Istruzioni:
Riporta tale e quale, dal testo sul colonnello Calcagni qui sotto, tutto ciò che va da "Lei è un UOMO" giù fino a "a soldato. AUGURI.".

Estratto del documento:

Con il vento, in bici, ritrova la vita
La sua vita è tutta nel triciclo che ha collegato, con un aggancio, alla bici del figlio con il quale può scorrazzare lungo la litoranea salentina. «Ho fatto il mio dovere di uomo, padre, cittadino italiano e di soldato. E oggi il migliore modo per dimostrare che il sottoscritto vale è quello di dimostrare le mie capacità attraverso lo sport». Adesso, però, la sfida è cancellare la vergognosa squalificazione per quattro anni decisa dalla Procura antidoping. Perché? Perché alcuni medicinali indispensabili al colonnello per vivere non sono stati considerati salvavita. Assurdo, pazzesco. Quattro anni? Da non credere. Una sentenza che grida vendetta. «Quest’anno abbiamo il mondiale di ciclismo in Italia ad agosto, giochiamo in casa. Spero di poter rientrare in gara e partecipare», dice il colonnello-coraggio, come è stato ribattezzato da Vespa. Proiettato per la prima volta lo scorso 13 aprile al cinema Palma di Trevignano Romano, una manciata di chilometri da Roma, il film realizzato dal regista Gratton è una testimonianza da pelle d’oca: le parole del padre, i racconti della moglie Chiara, le immagini dei suoi figli, Francesca e Andrea, gli interni di casa, le zoomate sugli scaffali del salone straripanti medicine, flebo, siringhe, aghi. E il racconto di Calcagni, autentico, sofferto ma solare. Un esempio di volontà e di amore. Sempre e comunque servitore dello Stato: «Perché lo Stato siamo noi cittadini. L’uniforme è per me la patria e racchiude tutto ciò che anch’io rappresento: l’onore, la dignità, l’umiltà, la determinazione, il carattere, la disponibilità verso gli altri, l’amore verso il prossimo, il sacrificio e al tempo stesso la forza, il coraggio e la speranza».
Lei è un UOMO santo e non un santo uomo, chi vuol credere nell’umano, basta aprire occhi e cuore, la Sua forza di volontà, vorrei che andasse ai responsabili di quei veleni che sapevano di esistere e che hanno taciuto. Questo è stato ed è vergognoso. Non mi testa che esserGli vicino augurandoGli ogni bene possibile e se permette per un attimo, un abbraccio da soldato a soldato. AUGURI.

Materiale fornito:
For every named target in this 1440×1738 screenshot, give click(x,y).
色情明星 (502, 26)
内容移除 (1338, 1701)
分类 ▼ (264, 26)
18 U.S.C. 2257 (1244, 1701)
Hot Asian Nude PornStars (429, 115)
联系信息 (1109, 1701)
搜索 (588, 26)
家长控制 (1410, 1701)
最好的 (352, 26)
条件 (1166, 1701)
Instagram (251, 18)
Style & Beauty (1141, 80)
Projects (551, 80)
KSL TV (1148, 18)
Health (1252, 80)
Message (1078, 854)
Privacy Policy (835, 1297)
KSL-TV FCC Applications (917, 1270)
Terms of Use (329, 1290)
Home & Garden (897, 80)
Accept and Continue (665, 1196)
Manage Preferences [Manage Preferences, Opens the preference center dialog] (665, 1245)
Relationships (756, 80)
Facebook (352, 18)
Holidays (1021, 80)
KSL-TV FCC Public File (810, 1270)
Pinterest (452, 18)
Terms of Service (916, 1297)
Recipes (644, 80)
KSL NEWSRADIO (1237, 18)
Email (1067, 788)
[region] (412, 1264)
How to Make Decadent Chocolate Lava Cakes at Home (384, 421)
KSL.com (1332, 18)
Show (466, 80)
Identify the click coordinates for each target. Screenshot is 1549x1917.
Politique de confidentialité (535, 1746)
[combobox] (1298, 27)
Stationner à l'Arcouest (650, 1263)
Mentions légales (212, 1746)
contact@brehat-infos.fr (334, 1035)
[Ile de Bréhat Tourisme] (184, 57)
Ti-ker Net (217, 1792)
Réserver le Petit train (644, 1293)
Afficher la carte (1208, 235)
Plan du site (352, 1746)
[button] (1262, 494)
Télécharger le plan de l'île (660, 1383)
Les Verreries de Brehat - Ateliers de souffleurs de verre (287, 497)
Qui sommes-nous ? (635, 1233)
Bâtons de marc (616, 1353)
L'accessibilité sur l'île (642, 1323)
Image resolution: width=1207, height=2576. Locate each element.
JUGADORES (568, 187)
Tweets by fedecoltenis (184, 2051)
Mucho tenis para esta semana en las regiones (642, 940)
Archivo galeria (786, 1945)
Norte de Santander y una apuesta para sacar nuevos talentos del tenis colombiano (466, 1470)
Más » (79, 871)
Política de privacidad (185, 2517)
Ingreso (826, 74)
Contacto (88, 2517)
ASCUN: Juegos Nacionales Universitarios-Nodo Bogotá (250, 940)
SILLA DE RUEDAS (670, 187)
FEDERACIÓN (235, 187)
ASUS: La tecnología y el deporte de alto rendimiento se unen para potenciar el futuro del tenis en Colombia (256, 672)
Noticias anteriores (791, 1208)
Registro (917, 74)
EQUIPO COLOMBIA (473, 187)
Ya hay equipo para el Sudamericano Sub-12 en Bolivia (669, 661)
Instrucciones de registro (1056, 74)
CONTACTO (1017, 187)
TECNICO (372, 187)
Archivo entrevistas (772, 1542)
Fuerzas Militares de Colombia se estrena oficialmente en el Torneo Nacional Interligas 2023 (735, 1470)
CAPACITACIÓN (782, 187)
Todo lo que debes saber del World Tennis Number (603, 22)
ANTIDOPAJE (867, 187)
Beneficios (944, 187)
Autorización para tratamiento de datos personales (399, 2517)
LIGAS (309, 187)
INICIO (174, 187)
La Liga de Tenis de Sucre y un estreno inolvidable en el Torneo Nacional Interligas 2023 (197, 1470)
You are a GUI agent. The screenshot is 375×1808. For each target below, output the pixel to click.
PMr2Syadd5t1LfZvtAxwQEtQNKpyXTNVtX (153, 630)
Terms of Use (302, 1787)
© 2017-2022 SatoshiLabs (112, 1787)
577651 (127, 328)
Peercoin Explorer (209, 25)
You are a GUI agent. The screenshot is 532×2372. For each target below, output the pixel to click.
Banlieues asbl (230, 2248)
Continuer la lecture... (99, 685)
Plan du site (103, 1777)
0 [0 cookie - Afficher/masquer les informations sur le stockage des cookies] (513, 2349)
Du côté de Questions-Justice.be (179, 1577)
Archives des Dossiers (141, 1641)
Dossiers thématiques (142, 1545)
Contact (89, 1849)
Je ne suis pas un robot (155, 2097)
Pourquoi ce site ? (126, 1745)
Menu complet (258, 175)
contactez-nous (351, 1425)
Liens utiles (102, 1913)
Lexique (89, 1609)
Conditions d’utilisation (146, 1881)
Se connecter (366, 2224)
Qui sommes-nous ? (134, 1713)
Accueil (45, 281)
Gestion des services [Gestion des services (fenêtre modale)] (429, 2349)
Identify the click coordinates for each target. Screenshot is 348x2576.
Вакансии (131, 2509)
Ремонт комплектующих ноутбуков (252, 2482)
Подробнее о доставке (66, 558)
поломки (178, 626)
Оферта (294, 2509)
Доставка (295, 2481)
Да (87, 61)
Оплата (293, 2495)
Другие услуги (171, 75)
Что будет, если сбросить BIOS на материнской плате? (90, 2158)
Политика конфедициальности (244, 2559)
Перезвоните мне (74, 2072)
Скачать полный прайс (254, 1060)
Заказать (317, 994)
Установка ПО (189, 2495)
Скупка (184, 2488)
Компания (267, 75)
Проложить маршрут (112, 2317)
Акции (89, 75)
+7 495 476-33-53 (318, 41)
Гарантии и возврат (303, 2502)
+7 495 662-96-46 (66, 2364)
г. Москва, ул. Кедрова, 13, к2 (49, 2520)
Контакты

Risposta:
Lei è un UOMO santo e non un santo uomo, chi vuol credere nell’umano, basta aprire occhi e cuore, la Sua forza di volontà, vorrei che andasse ai responsabili di quei veleni che sapevano di esistere e che hanno taciuto. Questo è stato ed è vergognoso. Non mi testa che esserGli vicino augurandoGli ogni bene possibile e se permette per un attimo, un abbraccio da soldato a soldato. AUGURI.